Right here, right now
there is no other place I want to be
Right here, right now
watching the world wake up from history
Okay, I guess he’s just torturing us. If something great happens, then of course, we would all want to be right there, right then. There’d be no use to be somewhere else. Nobody wants to be late for the party, that we can all relate to. It’s really the last line that bothers me. Wherever the place is, it has a vantage point of watching the entire world. On top of that, it’s the world waking up, which means that one could also watch the world sleep. Just mull on that for a second: have you ever abruptly woke up in the middle of the night and had the dreadful feeling that someone was watching you? Of course you have. Because Jesus Jones has made a hobby out of it, the son of a bitch.
Which makes me wonder, does this song also in a way, explain the name, Jesus Jones? As if the band as a character represents an every-man Jesus? He may be our savior, but he makes mistakes like you and me. And he also watches you sleep. That’s Jesus Jones®!

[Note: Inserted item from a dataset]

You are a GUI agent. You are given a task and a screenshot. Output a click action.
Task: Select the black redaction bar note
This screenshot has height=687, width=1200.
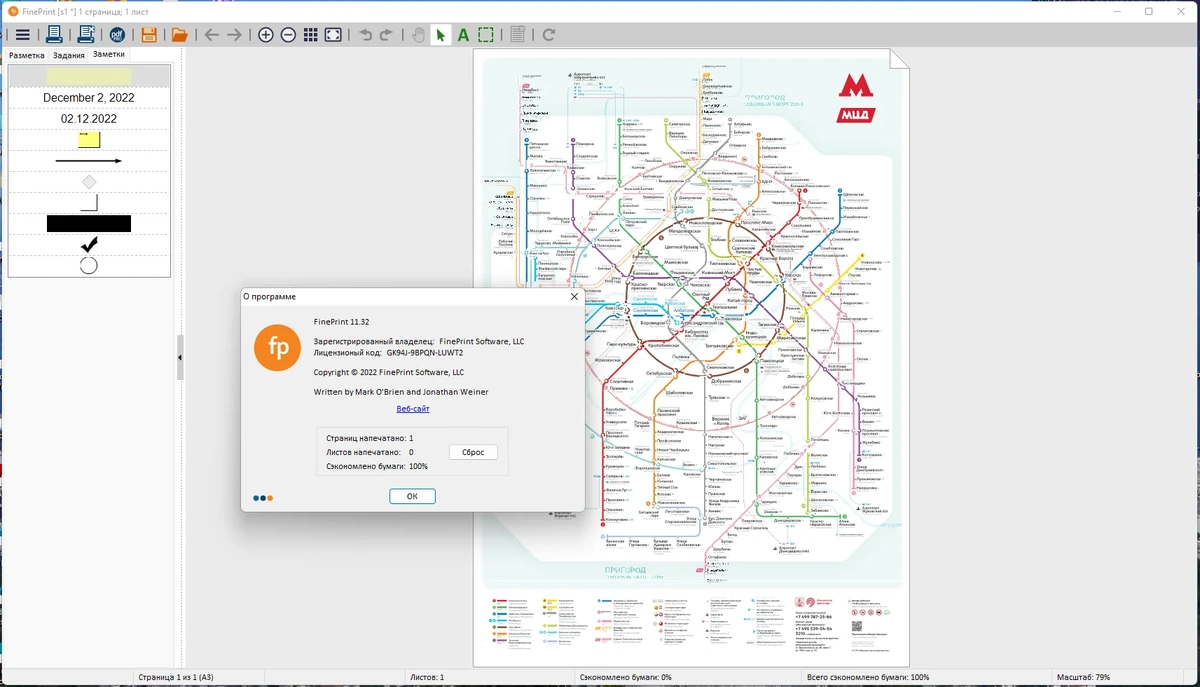tap(89, 223)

But we still have two words left. “From history”. He’s watching to world wake up…from history? I’ve heard of waking up from a coma, a deep sleep and a dream, but history? If you wake up from “history”, then that would surely mean that it was actually a dream or something that just wasn’t real. Therefore, it is not history, in a bona fide sense. It’s really the word “from” that messes everything up. If it was changed to “wake up TO history”, then that might coincide with what the song may or may not be about. But no. The world is waking up from what they thought was history, only to realize that they were just part of a Jesus Jones song.
I saw the decade in, when it seemed
the world could change at the blink of an eye
And if anything
then there’s your sign of the times
Cool. He saw the decade in. We all did, to some extent. It’s not like he was the only one to live to see 1990. As if, holy shit, everybody in the world decided to re-live 1989 and ignore the coming of a new decade, except for one brave soul, Jesus The Jones®, who said “Fuck That. The year is 1990. Get a calendar, Planet Earth!”. And apparently, when this happened, the world has the capacity in changing in the blink of an eye. That’s never really true. Back in those times, I was confident that I would wake up one morning to find that the sky was purple and every shingled roof became an uber-modernistic bubble dome, like the Spring Yard Zone in Sonic The Hedgehog. The world just doesn’t act like that. There is order and processes.
But if anything, for whatever it’s worth, it’s just a sign of the times. You couldn’t be more right, Jesus The Jones®. Hearing a song like this, in which all of the words are annoyingly vague but are meant to imprint something wholly important, is a sign of the times. Only in the ’90s could bands get away with making songs like this. Well, also in the ’80s. And the ’00s. And the ’10s. Fuck, it’s always possible. But it’s a sign of the times, hearing some shitty British singer say something cliché like “sign of the times”.
So come on, what actually happened that was so cool?
[Screeching, generic guitar solo]
And that’s that. There’s nothing more to be discovered about this. In this dream world, everyone thinks it’s 1989, Bob Dylan isn’t allowed to sing and a man named Jesus The Jones® watches people sleep. However, if you refer back to the music video, it reveals an under-lying message:
People escape reality into television. They don’t play Bob Dylan on MTV. Things are going on in the news. It happens all the time. And now, with Cable News, you can get this useful information 24/7/365.
There’s no other place I’d rather be.
Than watching Cable TV.
Now that’s what I call a sign of the times!
A sign of the times that lives on today. In chipmunk form.